On the Garmin side I estimate approx. $300 million this quarter will come from non-pnd sales with Garmin's significant markets in aviation, marine, fitness and handhelds, plus their own partnerships in automotive OEM. Yes, even Garmin will need to replace the roughly 50% of their revenue coming from pnd's before much longer, but they did keep to their plan of developing related markets where there's limited competition rather than flip-flopping or changing direction in mid-stream. Instead of hanging their hat on the mobile tree, they took a much more conservative approach, catching flak from some analysts by not aggressively jumping in to a now very crowded and fluid market. Even with their nuviphone development (with an Android version expected soon), they took the safer path of partnering with Asus, spreading the risk. I'd agree whole-heartedly they were way too slow to roll out their phone line and may have missed out on an opportunity, but their overall slow and cautious entry into the mobile marketplace now doesn't look so dumb, at least to me.

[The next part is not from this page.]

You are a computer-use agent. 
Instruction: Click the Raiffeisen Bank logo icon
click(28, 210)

Ready for the biggest advantage? Garmin has no debt. If fact they have a little more than $1.5 Billion in cash/securities they can put their hands on. That's leaves doors open for acquisitions in complementary technology companies, or investment in promising markets. At worst, a fair return for investors should they become a takeover target. TomTom doesn't have that luxury, and after Google's recent announcements, investors and loans are going to be near impossible to get IMHO. That puts TomTom in a very precarious position from where I stand, Garmin to a much lesser extent."
 
I finally got time to listen to Tomtom's financial conference call (been pretty busy lately).

Tomtom continues to make health operating income (before debt) which means for the consumer they'll be viable for quite a while. Even if they collapse under Teleatlas purchase debt, all that means is the shareholders will be wiped out but the company will remain, owned by the bondholders. Again, no big deal for the consumer.

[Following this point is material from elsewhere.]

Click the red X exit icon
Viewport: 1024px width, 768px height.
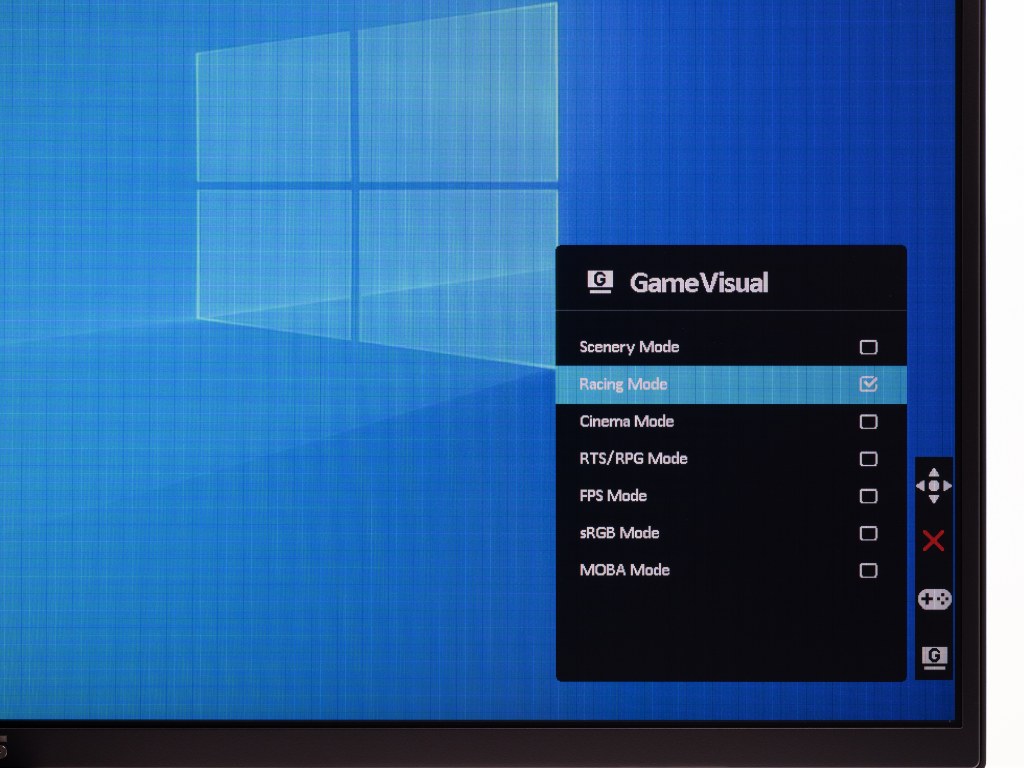pyautogui.click(x=933, y=541)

I still feel smartphones are a pretty poor platform for navigation, and consumers (once they get over the wall street hype) will eventually reject them for larger screens. PND for 1-2 years, then in dash where navigation belongs. My guess is the Apple tablet or MS sync will eventually be the platform leaders in the in-dash space. And Garmin/Tomtom/Navigon will be the nav app leaders in that platform.

My informal survey of middle aged non-techies (employees at my work) show that no one trusts google from a privacy perspective, and "free" satnav isn't worth Google tracking their every move. So this seems like a great buying opportunity for Garmin/Tomtom shares. If I could only figure out how to buy Tomtom shares as an American, I'd be buying now.
 
Their market call may have sounded upbeat, but year-over-year net profit dropping nearly in half as a percentage, and current net operating margin of only 19% does nothing to reassure investors, much less be upbeat about it. Without the 17% savings they achieved by slimming down operations and cutting costs, their margin would have been under 10%. Dangerously close to unaffordable losses. Unfortunately their aggressive price cuts on existing models gained them nothing in North America except lost profits. Still at the same 18% market share they had last quarter. Can they really afford to be as price-attractive as their other Holiday competitors? Mobile apps and live services aren't going to deliver anything significant to offset lost pnd revenue in the near future IMHO. They've yet to prove they can even compete with, much less outdo, the other top mobile nav applications, and every week seems to be giving them more competition. I do hope they see the light quite soon. It's a shrinking window, but the big exit door is still there.